へーつぁんの自由研究日記

うだつのあがらない法曹の日常

新司法試験合格者が約10年ぶりに新司法試験の択一式を解いてみた

ここのところ風邪気味で,コロナウイルスの状況を踏まえると,土日に外に出るのは差し控えたい。そこで,ちょっと時間ができたので,Youtubeの「東大生が○○してみた」という企画みたいに,択一試験を解いてみようと思う(突然)。

【新司法試験の択一式試験について】
新司法試験の択一式試験は,憲法(50分),民法(75分),刑法(50分)の3つの科目があり,この試験で一定の得点を取らないと,いわゆる「足きり」となり,論文式試験の採点をしてもらうことができない。

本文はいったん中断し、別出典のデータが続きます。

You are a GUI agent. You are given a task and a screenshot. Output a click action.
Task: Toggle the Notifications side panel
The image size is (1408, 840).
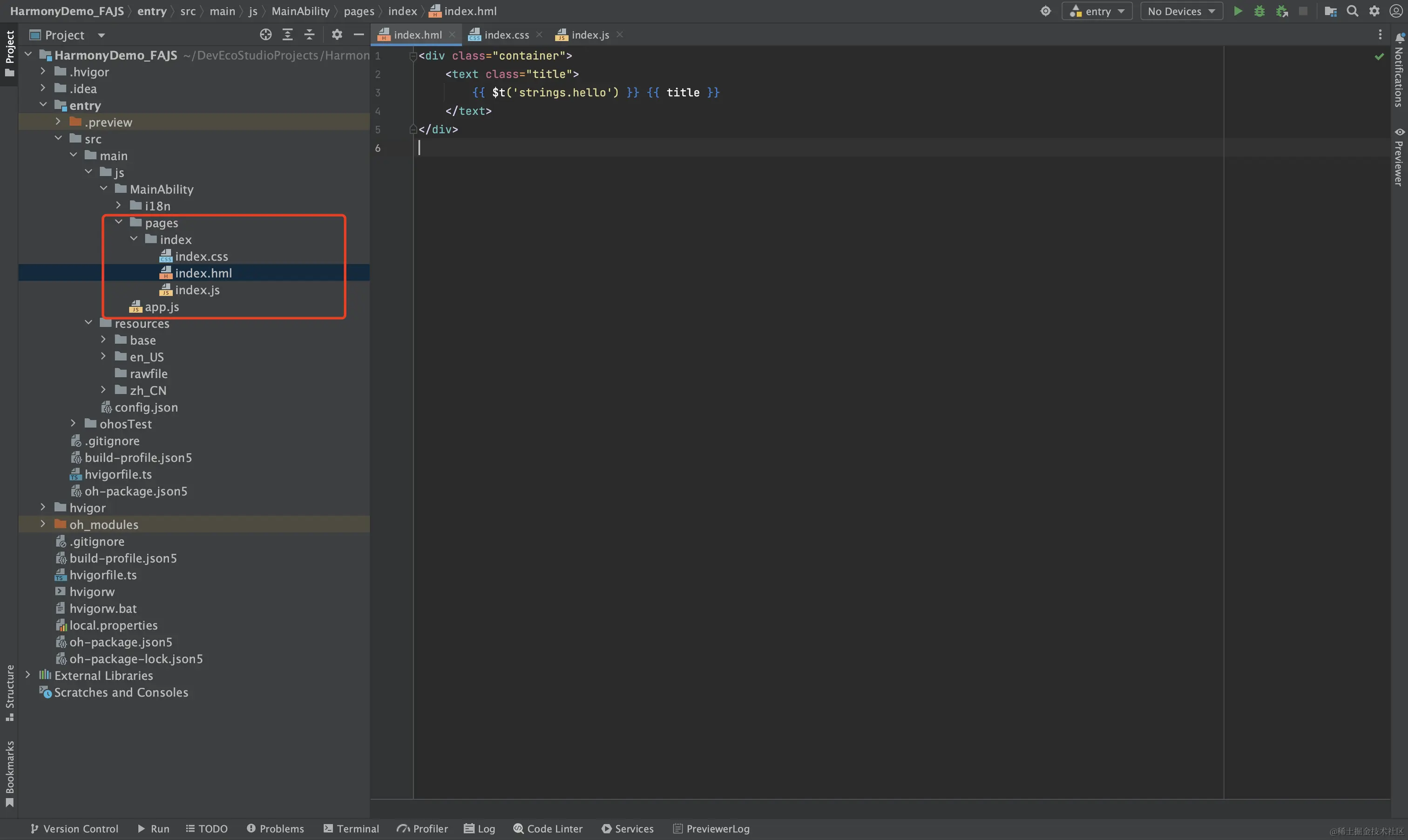pyautogui.click(x=1399, y=71)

例えば,令和元年の新司法試験では,各試験科目いずれも40%以上の得点を獲得し,かつ,合計点が108点以上でなければ,論文試験を採点してもらえないことになる。
令和元年では,4429人の採点対象者のうち,合格に必要な成績を得たものは,3287人であり,1000人以上が足切りを受けていることになるので,結構厳しい。

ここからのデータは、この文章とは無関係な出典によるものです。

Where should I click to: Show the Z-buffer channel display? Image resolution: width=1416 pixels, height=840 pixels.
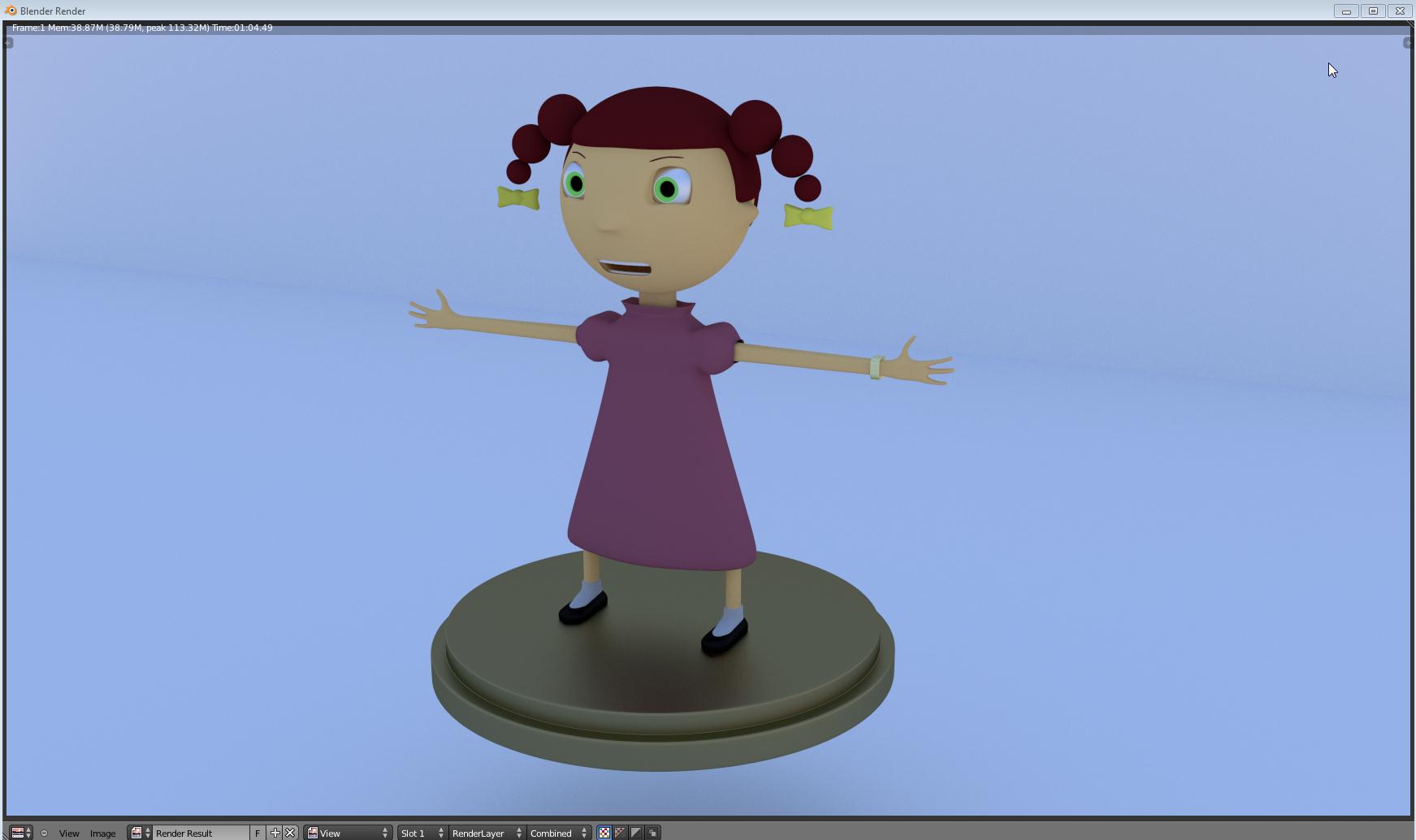click(x=652, y=833)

なお,私が新司法試験を受けた頃は,短答式は7科目だった(民訴,刑訴,商法,行政法が追加)。別に今の制度がゆとりだというつもりはないが,手続法である民訴と刑訴はあった方が良いのでは,と思わなくもない。

【刑法やってみよう】
さて,民法は75分と長くてめんどくさかったので,とりあえず令和元年の刑法だけ解いてみよう。正直,実施前の感覚として,あんまり実体法には自信がない。実務に出れば,変な間違いはできないから,必ず主張の裏付け文献を見つけるようにしている。そのため,別に判例等を覚える必要はない。

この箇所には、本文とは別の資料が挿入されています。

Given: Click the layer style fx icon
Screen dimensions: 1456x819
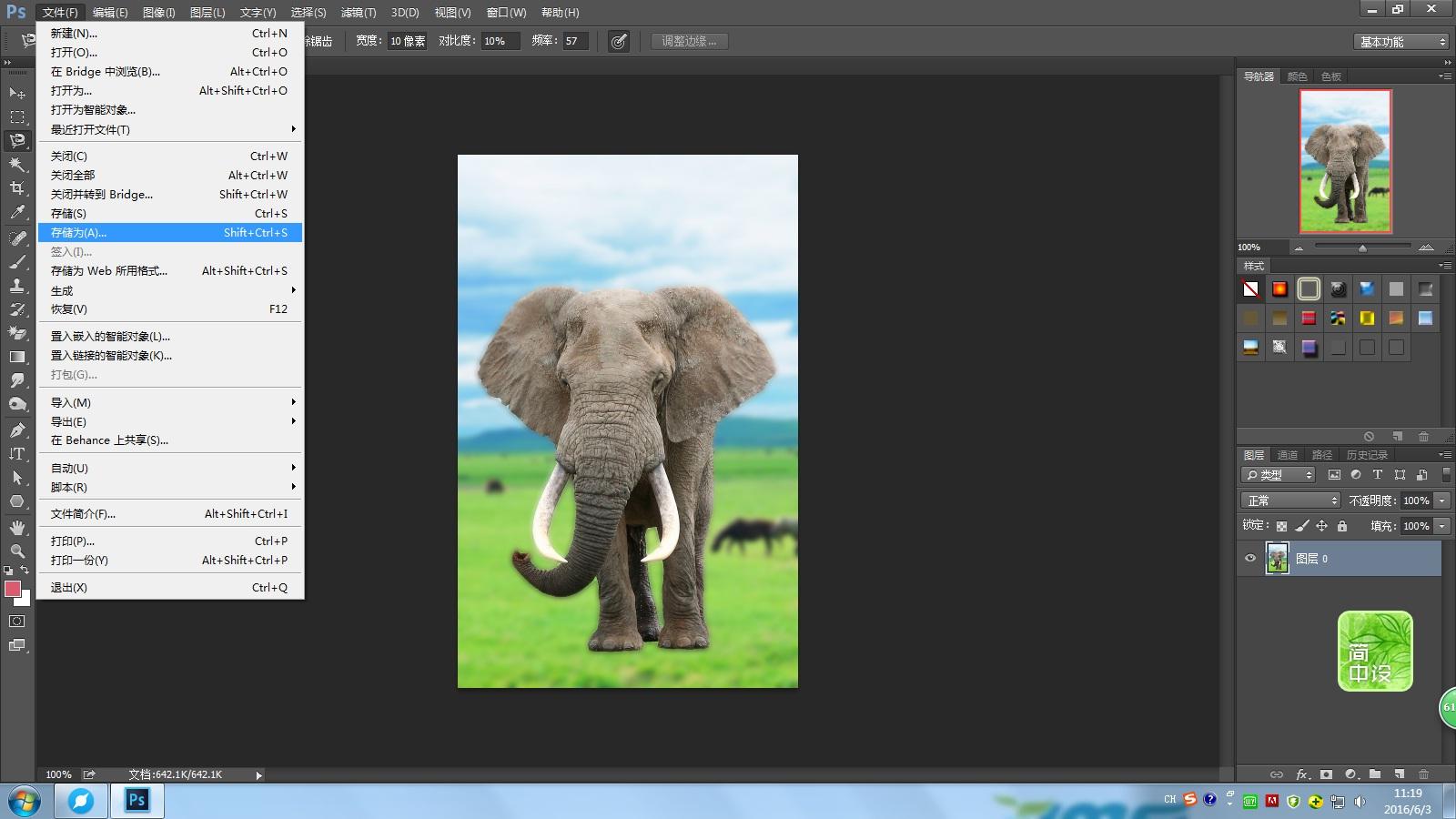Looking at the screenshot, I should coord(1302,774).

言い訳はともかく,実際にやってみよう。20問を50分だから,1問当たり2分30秒。結構忙しそうだ...それでは,スタート。

【回答中の心の叫び】
・詐欺罪と二項強盗罪の区別ってどうすんだっけ...?
・同時傷害の特例による傷害致死ってありうるってことでいいんだよね…?承継的共犯の規定との関係とか覚えてないよ...
・特別公務員暴行陵虐罪とか公務員職権濫用罪の構成要件なんて覚えてないってば…
・てか時間足りなくね?
・不動産が絡んでくる横領...現役のころからよくわかってなかったから全然分からん
・身分犯の共犯も同じで,現役の頃からよくわかってなかったなぁ...
・あかん,時間たりん。

【結果】
さて,気になる結果は…



34点/50点(得点率68%,上位43%)




…なんか微妙

全く準備なしに約10年ぶりにやったことを考えれば,健闘した方なのだろうか。なんかつまらなくもなく,面白くもない。まぁ,思ったよりひどくなくて少し安心?複雑な気持ち...

【採点後の雑感】
・基本的な事務処理能力がないと,高得点は望めない印象。ロースクールの適性試験があったと思うけど(今もあるのかな?),そこで高得点を出せる人は,刑法の択一も高得点な気がする。
・私が現役の頃と問題のパターンがあまり変わっていない。やっぱり過去問大事。不真正不作為犯,因果関係,正当防衛,被害者の承諾,実行の着手,共犯,占有関係,窃盗詐欺強盗の相互関係は頻出な印象。
・細かい判例はそんなに覚える必要なさそう(一部例外あるので,満点のためには細かい判例も必要)。重要判例をきちんと理解して,そこから応用できる能力の方がまずは重要。
・現役の頃にしっかり勉強することは大事。意外と知識は衰えない。逆に,刑法の実体法の知識に関しては実務に出て積み重なるというわけでもなさそう。

【まとめ】
実務家も,択一試験に関してはそんな大したことがない,のかも?
(少なくとも,私は大したことはない。偉そうなこと言えないな…)
気が向いたら今度は民法かな。憲法はおよそできる気がしないのでパス。